Scaling up with Dataflow

The local runner is useful for development and small jobs. For bigger workloads (e.g. thousands of patches or large images), you can run on Google Cloud Dataflow (note: Dataflow is a billed resource). Write your run_pipeline() code to a script and run it with Dataflow runner options:

python my_pipeline.py \
    --runner=DataflowRunner \
    --region=us-east1 \
    --worker_zone=us-east1-b \
    --max_num_workers=8 \
    --temp_location=gs://[my-bucket]/tmp/ \
    --sdk_container_image=kysolvik/geebeam:[version] \
    --machine_type=n2-highmem-2 \
    --experiments=use_runner_v2

Set output_path to a gs:// path and geebeam will write directly to Google Cloud Storage. See the Dataflow documentation for full details.

Make sure to replace [version] in the sdk_container_image URI with the geebeam version number installed on your system:

python -c "import geebeam;print(geebeam.__version__)"

Tip

Test a small sample of your script locally first with --runner=DirectRunner before submitting to Dataflow. This catches errors without using Dataflow resources and costing $$$.

Some DataFlow Gotchas

  1. Before running, you must enable the DataFlow API on Google Cloud Console.

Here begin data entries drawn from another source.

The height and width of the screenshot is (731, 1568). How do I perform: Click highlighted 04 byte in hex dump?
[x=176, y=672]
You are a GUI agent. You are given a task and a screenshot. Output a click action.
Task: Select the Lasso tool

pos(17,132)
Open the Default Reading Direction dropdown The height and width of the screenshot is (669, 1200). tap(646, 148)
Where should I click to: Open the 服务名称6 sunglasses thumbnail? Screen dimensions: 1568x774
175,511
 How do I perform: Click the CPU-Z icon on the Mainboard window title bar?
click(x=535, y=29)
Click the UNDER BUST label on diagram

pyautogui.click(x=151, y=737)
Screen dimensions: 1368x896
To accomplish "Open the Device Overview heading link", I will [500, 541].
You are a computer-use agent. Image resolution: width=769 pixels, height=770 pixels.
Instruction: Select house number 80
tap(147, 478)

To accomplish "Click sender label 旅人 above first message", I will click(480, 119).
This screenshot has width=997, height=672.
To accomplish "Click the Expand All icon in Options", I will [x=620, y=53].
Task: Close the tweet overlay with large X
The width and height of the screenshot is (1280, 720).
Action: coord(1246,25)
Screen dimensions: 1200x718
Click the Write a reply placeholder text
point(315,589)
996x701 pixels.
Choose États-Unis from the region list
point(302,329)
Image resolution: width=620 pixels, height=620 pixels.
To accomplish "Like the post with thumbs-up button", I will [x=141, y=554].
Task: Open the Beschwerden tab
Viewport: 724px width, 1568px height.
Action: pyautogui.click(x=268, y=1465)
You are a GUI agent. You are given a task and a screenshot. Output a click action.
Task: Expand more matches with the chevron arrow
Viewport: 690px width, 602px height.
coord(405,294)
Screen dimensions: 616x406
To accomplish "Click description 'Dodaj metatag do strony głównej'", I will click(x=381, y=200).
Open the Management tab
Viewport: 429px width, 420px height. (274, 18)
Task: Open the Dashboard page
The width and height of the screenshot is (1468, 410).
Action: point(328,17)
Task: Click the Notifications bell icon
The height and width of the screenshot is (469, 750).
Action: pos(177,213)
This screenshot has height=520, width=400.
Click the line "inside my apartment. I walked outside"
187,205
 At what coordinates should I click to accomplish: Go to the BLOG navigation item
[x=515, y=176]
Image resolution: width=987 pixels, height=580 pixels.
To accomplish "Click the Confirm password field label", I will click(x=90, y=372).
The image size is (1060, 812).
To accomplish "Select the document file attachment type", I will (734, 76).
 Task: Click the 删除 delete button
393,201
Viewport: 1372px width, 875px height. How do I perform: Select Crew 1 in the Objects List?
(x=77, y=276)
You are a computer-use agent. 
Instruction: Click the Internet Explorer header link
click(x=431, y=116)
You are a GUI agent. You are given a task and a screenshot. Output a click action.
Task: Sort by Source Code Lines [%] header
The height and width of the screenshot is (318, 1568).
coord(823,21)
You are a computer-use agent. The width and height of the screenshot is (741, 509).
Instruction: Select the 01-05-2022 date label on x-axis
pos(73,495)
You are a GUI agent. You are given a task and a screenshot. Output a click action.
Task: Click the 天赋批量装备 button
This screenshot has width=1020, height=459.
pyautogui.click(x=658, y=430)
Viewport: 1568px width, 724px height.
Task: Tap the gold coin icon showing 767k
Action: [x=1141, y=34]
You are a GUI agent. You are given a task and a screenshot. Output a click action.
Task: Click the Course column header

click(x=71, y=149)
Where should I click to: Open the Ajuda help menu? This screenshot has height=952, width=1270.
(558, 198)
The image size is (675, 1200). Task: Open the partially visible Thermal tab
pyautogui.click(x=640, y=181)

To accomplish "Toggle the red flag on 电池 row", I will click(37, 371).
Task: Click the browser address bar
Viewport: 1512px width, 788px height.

  2. If you get an error stating “Constraint constraints/compute.vmExternalIpAccess violated for project…”, your organization may be set up to prevent external IPs for VMs. You can specify the use of private IPs for the workers by adding the following option to the end of your command:

python examples/geebeam_run.py \
   --runner=DataflowRunner \
   ...
   --no_use_public_ips

  1. If you get an error stating “Subnetwork … does not have Private Google Access…”, you may need to activate it for your subnetwork (replace us-east1 with your region, assuming using default subnetwork):

gcloud compute networks subnets update default \
   --region=us-east1 \
   --enable-private-ip-google-access

  1. If you get “Error syncing pod, skipping” with a message about ImagePullBackoff, your workers may be unable to pull the Docker image. Double check your --sdk_container_image argument. If your organization is set up to prevent VMs from accessing internet, you may have to create a Google Artifact Registry Remote Repository to bring a copy of the image within your VPC.

  2. For more common errors, see the Google Cloud DataFlow troubleshooting guide.